Bobby Shuttleworth had to watch the ball sail between his legs and into his goal.
And that was pretty evocative of the disparity between the Seattle Sounders FC and Minnesota United on Saturday
United lost 4-0 to the defending Major League Soccer champions at TCF Bank Stadium in front of an announced 22,649 lower-bowl sellout crowd, the third consecutive home crowd of over 20,000. It took Seattle (9-7-7) eight seasons to win the Cup after joining MLS in 2009 as an expansion franchise, and the Loons (6-13-4), in their inaugural season, saw very clearly how far they have still to go.
“At the end of the day, we got beat by a very quality team. Don’t kid ourselves here,” United coach Adrian Heath said. “They’ve got internationals at nearly every position on the field. That’s taken them however many years continually improving and improving to put it together. And we have to be realistic of that. I don’t know what they paid for their front four. … They’re a quality side. They won the whole thing last year. Let’s put it in perspective.
“We’ve been able to compete tonight. We just haven’t taken our opportunities when they came along.”
The U.S. national team’s joint all-time leading scorer in forward Clint Dempsey was involved in three of Seattle’s four scores. His assist fed forward Will Bruin for a ninth-minute goal before his header off a corner in the 18th minute doubled the score line.
Forward Jordan Morris’ goal in the 71st minute really put the match out of reach for the Loons, and then Dempsey notched his second goal in the 73rd minute.
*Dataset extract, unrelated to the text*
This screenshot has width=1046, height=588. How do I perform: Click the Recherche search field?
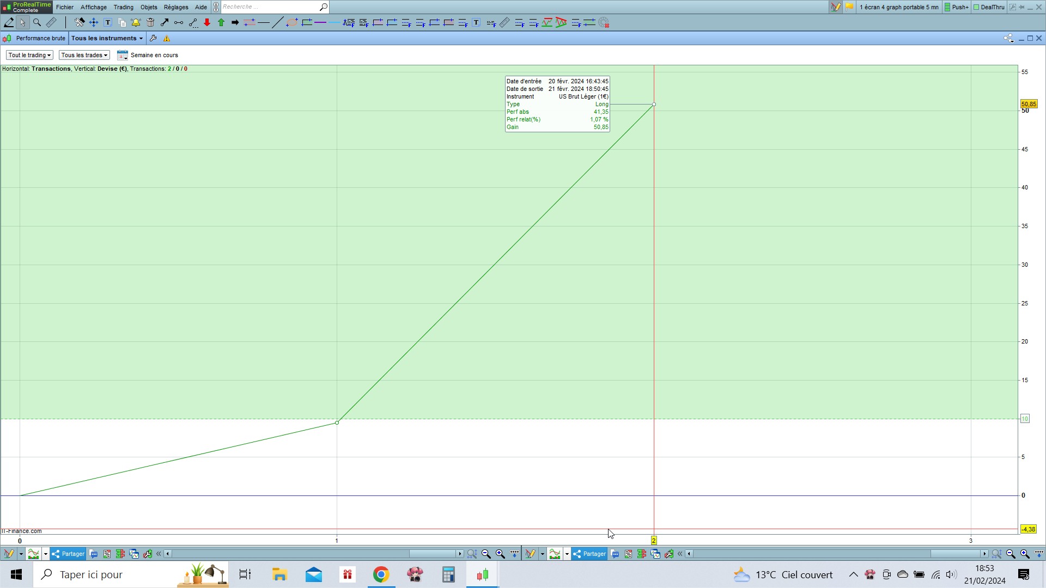click(x=270, y=7)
“It’s beyond frustrating where you’re consistently doing the right things throughout the game and then maybe just one lapse of concentration or one little slip-up or one bounce goes their way and bang, they finish their chances,” United center back Michael Boxall said. “I mean, that’s what good teams do.”
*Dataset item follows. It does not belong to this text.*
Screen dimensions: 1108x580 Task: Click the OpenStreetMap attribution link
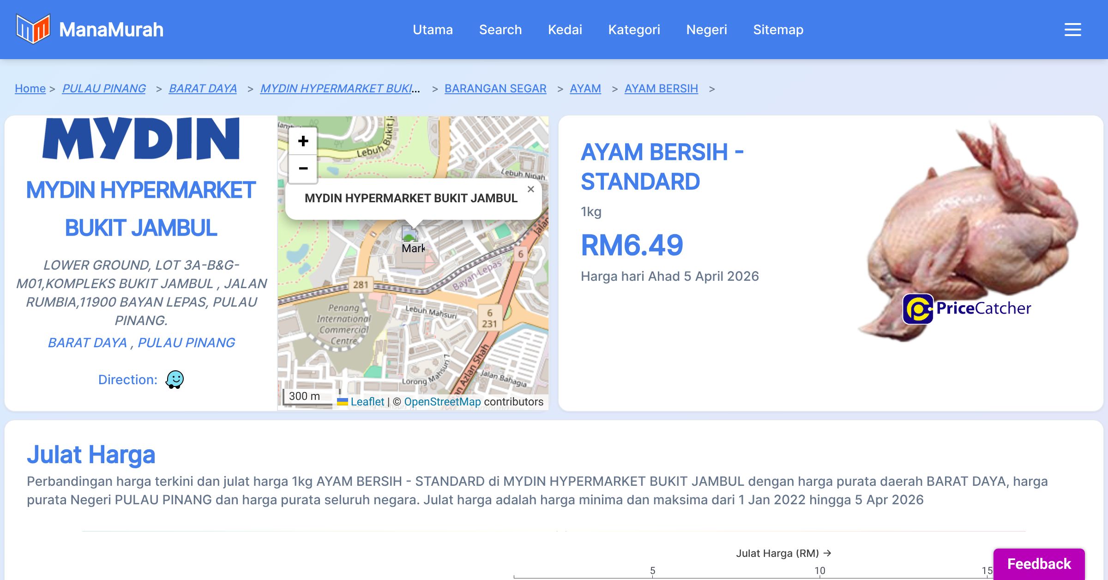click(x=442, y=402)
That’s quite the contrast from United, which is still working on “cohesiveness” and “how to deal with all situations,” according to Boxall.
“With new teams, it’s almost like you find new ways to lose or new ways to give up the game,” Boxall said.
The Loons did have several scoring opportunities, especially early in the second half, but couldn’t put any shots past Seattle goalkeeper Stefan Frei. He made back-to-back acrobatic saves in the second half, doing the splits to deny United forward Abu Danladi in the 54th minute and then just tipping midfielder Sam Nicholson’s distance strike over the crossbar.
“The ball that he saved with his foot, which, I mean, I don’t think I could have hit it any other way,” said Danladi, who also had two goals called offside in the match. “He was able to save it. That tells how good of a goalkeeper he is.
“But still, even good goalkeepers get beat.”
Despite the result, Heath said he came out of the match feeling proud of his players for their efforts.
“It’s strange emotions after the game because I thought between both boxes, we’ve actually played some really good football,” Heath said. “And at 2-nil even at halftime, I thought if we scored the next goal, we would have an opportunity to maybe keep ourselves in the game. We also knew that every time that they broke on the counterattack with the pace they’ve got … that we were going to leave ourselves susceptible.”